图4 FOXO1(+)肿瘤细胞通过分泌CSF-1促进M0向M2巨噬细胞分化

(A) 流式细胞分析与0.2μg/mL和1.0μg/mL的α-CSF-1抗体处理FOXO1(+)肿瘤细胞及FOXO1(-)肿瘤细胞共培养的M0巨噬细胞CD68和CD163的表达，柱状图表示M2巨噬细胞占M0的百分比，为三次独立实验结果的平均值±标准差(误差条)，与FOXO(+)肿瘤细胞共培养会增加M0中M2的百分比，抗CSF-1处理显著降低M2巨噬细胞的百分比。

(B) 流式细胞分析与沉默FOXO1表达(sh1和sh2)及对照(Ctl)的FOXO(+)细胞共培养的M0巨噬细胞CD68和CD163的表达，柱状图表示M2巨噬细胞占M0的百分比，为三次独立实验结果的平均值±标准差(误差条)，沉默FOXO1导致肿瘤细胞诱导M2极化的能力受损。

(C) 热图展示FOXO1(-)和FOXO1(+)肿瘤细胞诱导M0巨噬细胞的M2巨噬细胞标记物(CD206、CD163、IL10、CCL18、CLEC7A和STAT6)以及泛巨噬细胞标记物CD68的表达水平(通过qRT-PCR测定)。蓝色表示下调，红色表示上调，颜色深浅反映mRNA的表达值。FOXO1能诱导M0向M2巨噬细胞转化。

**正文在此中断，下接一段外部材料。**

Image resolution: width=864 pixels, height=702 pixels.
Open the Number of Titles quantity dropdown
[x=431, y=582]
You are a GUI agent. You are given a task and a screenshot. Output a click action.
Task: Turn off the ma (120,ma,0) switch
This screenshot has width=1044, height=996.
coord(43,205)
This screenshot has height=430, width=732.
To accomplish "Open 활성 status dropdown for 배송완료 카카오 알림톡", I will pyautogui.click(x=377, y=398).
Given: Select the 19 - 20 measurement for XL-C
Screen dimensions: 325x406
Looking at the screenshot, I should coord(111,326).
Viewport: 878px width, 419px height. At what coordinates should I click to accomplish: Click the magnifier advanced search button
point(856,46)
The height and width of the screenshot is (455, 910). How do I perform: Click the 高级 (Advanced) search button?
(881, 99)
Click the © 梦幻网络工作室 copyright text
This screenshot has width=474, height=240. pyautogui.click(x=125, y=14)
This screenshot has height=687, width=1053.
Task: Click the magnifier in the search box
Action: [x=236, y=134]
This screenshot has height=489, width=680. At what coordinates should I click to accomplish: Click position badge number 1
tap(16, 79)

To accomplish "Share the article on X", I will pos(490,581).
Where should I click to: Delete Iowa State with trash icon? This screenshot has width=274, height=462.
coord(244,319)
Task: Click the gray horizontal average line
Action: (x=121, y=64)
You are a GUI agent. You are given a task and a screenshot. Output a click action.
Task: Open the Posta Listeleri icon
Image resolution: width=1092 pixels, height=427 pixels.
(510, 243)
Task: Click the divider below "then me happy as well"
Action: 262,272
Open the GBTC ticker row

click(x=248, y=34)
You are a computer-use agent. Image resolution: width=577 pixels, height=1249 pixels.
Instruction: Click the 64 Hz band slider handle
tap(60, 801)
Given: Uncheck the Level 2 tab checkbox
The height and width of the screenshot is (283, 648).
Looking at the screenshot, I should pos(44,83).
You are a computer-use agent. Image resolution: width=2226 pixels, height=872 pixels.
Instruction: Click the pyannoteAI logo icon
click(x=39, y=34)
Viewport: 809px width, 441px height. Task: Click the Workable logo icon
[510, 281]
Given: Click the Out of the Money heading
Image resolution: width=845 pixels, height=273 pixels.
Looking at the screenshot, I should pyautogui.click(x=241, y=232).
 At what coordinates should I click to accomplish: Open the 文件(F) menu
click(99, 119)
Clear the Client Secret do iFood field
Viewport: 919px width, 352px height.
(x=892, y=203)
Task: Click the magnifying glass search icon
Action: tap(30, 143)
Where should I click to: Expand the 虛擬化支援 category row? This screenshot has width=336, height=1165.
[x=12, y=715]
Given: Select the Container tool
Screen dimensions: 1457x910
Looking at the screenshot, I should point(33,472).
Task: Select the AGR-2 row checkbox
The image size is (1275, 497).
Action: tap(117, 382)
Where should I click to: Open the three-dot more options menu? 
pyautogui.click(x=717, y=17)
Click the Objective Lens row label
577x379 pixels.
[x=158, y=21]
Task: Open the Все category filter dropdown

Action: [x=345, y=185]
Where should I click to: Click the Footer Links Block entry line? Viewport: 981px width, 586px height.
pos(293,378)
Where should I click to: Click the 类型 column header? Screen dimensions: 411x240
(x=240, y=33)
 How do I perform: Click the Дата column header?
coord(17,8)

(D-E) GSEA分析显示与初始M0(D)以及FOXO1(-)诱导的M0(E)相比，GSEA_WT_VS_STAT6_KO_MACROPHAGE_IL4_STIM通路在FOXO1(+)诱导的M0巨噬细胞中被富集到，在FOXO1(+)和FOXO1(-)诱导的M0之间的标准富集评分(NES)更高(2.16)，FOXO1(+)诱导的M0巨噬细胞与IL4刺激的M2巨噬细胞有相似的分子特征。

(F)  qRT-PCR检测FOXO1(-)和FOXO1(+)肿瘤细胞中CSF-1的相对表达水平。

(G) 用ELISA法测定FOXO1(-)和FOXO1(+)肿瘤细胞上清中CSF-1的浓度。

(H) Western印记检测FOXO1(+)和FOXO1(-)肿瘤细胞CSF-1相对Beta-actin蛋白表达水平。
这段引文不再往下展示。